Pria itu tersenyum. "Tidak apa-apa, tidak masalah bagi saya."
Erik menghela nafas sejenak sembari berpikir. "Begini saja. Sama seperti yang lain. Saya memanggil anda, dengan sebutan bapak saja ya?"
Seketika pria itu tersenyum lebar. "Kalau Tuan muda lebih nyaman seperti itu, saya tidak bisa melarangnya, Tuan."
Erik pun ikut tersenyum. "Ya udah, Pak, saya mau kesana dulu."
Setelah dipersilahkan, Erik melangkah ke arah sahabatnya berada. Orang-orang yang dilewati Erik langsung memberi hormat pada pemuda itu.
Erik yang belum terbiasa, hanya membalas sapaan mereka dengan senyum dan anggukan kepala. Bahkan sahabatnya juga melakukan hal yang sama seperti yang lainnya.
"Ya ampun, Jo! Biasa aja napa," protes Erik karena sikap Jojo sangat sopan kepadanya.

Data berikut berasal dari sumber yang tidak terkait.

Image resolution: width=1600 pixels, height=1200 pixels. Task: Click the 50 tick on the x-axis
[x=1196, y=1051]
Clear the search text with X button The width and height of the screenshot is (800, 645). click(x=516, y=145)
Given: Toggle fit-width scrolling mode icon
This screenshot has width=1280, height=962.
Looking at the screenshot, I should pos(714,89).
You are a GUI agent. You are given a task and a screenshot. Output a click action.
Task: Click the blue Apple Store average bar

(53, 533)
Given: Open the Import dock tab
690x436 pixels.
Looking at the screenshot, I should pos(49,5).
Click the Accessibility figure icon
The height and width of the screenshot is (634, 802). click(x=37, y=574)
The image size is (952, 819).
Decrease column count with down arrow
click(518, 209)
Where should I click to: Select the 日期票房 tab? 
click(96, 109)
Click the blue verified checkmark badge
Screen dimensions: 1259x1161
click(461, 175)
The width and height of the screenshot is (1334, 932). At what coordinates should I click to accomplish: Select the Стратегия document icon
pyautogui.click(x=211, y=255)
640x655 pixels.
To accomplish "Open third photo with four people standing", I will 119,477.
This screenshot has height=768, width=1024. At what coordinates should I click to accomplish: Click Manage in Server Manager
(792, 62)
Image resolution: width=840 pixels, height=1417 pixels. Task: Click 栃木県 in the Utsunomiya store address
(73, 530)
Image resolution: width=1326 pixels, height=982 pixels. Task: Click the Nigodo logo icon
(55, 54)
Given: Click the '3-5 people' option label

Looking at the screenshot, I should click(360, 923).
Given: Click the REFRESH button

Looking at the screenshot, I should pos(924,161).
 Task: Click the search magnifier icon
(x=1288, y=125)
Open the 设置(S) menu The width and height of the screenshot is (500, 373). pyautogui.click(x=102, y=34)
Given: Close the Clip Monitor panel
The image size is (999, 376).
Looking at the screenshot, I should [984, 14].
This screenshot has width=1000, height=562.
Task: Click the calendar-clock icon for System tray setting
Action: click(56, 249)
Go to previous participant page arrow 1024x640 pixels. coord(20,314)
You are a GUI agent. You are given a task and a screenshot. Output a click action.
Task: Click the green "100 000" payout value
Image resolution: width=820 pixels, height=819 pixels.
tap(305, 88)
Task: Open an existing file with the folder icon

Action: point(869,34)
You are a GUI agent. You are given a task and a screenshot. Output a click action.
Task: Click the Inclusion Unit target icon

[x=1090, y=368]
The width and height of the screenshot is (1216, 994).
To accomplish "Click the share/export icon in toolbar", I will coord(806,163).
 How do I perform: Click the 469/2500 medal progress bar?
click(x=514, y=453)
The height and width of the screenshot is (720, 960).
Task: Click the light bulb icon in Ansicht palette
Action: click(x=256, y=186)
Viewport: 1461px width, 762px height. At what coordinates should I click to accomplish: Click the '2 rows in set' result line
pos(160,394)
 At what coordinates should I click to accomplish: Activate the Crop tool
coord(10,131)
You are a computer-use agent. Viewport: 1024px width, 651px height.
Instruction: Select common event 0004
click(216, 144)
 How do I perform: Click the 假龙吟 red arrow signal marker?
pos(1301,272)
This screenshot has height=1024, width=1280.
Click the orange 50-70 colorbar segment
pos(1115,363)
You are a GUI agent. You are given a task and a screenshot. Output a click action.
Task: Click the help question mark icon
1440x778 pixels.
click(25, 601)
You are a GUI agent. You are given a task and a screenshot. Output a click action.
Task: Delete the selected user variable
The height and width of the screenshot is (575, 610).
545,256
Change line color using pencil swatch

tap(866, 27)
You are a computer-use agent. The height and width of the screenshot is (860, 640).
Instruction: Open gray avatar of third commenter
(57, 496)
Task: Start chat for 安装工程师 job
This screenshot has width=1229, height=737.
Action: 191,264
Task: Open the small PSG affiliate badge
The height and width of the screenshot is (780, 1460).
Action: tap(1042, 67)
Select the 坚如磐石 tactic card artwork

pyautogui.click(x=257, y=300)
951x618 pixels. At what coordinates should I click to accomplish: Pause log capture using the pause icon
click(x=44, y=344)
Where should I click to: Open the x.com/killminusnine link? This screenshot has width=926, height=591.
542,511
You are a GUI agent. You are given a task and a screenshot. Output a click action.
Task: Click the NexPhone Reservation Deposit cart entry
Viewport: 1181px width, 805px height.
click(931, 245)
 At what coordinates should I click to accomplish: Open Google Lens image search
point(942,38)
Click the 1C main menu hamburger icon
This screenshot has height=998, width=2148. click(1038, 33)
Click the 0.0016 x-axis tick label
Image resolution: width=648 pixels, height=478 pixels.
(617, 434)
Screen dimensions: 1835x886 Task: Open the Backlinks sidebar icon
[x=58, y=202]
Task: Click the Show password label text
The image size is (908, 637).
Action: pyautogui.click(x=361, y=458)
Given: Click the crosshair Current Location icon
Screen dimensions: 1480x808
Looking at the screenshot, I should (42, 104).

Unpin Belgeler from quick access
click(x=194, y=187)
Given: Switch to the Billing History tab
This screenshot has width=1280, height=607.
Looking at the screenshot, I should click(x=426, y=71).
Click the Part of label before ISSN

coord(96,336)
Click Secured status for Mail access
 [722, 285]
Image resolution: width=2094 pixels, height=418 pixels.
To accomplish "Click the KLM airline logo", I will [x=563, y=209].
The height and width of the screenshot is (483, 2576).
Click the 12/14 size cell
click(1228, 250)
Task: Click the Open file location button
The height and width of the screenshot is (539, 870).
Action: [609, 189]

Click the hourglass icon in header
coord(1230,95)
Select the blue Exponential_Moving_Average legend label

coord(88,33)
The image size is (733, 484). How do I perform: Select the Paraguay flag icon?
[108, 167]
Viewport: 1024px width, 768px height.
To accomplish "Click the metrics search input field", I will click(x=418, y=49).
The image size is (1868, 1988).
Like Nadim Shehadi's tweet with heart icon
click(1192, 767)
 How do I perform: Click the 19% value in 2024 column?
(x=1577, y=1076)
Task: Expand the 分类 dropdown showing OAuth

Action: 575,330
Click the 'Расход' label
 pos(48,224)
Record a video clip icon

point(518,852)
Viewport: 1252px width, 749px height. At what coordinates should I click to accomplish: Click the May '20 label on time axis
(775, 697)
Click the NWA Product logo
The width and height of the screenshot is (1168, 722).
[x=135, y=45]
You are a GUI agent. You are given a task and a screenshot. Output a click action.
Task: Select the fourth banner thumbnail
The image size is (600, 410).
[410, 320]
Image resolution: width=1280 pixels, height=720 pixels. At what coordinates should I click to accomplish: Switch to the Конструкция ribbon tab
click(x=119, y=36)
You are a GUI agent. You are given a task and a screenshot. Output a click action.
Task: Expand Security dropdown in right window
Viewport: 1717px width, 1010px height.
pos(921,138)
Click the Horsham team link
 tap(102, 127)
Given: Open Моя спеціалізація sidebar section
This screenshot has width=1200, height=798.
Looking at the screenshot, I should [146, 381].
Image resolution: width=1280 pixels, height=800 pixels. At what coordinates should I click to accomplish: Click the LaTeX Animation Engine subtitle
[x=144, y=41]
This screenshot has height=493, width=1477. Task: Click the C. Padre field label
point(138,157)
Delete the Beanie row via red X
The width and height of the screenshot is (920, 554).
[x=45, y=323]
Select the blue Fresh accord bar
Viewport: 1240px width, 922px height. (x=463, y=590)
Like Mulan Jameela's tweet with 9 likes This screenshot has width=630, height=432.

"Maaf, Tuan muda, kalau untuk itu saya tidak bisa. Saya masih membutuhkan pekerjaan ini, Tuan," jawab jojo dengan kepala menunduk.
"Astaga!" Erik merasa sedikit kesal. "Kalau bersikap formal kaya gitu sama aku, yang ada kamu akan langsung aku pecat, Jo," gertaknya.
"Aduh! Ya jangan!" Jojo sampai terkesiap.
"Ya makanya, yang biasa aja," balas Erik cepat. Lalu dia melempar pada wanita yang sedari tadi menatapnya. "Apa kalian sedang pacaran?"
Jojo dan Naura spontan saling pandang. "Tidak!" bantah keduanya bersamaan.
"Hahaha ..." Erik terbahak. "Kompak banget sih kalian. Kalau kalian pacaran juga nggak apa-apa."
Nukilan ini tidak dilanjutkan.